本文章由计算机程序翻译，如有差异，请以英文原文为准。

求助全文

约1分钟内获得全文求助全文

来源期刊

Knowledge-Based Systems 工程技术-计算机：人工智能

CiteScore

14.80

自引率

12.50%

发文量

1245

审稿时长

7.8 months

期刊介绍： Knowledge-Based Systems, an international and interdisciplinary journal in artificial intelligence, publishes original, innovative, and creative research results in the field. It focuses on knowledge-based and other artificial intelligence techniques-based systems.
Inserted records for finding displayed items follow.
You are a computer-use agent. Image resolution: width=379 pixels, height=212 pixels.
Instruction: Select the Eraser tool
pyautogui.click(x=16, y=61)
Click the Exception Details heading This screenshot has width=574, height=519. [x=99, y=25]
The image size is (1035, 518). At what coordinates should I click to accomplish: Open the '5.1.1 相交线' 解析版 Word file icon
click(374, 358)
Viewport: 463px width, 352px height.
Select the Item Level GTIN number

The journal aims to support human prediction and decision-making through data science and computation techniques, provide a balanced coverage of theory and practical study, and encourage the development and implementation of knowledge-based intelligence models, methods, systems, and software tools. Applications in business, government, education, engineering, and healthcare are emphasized.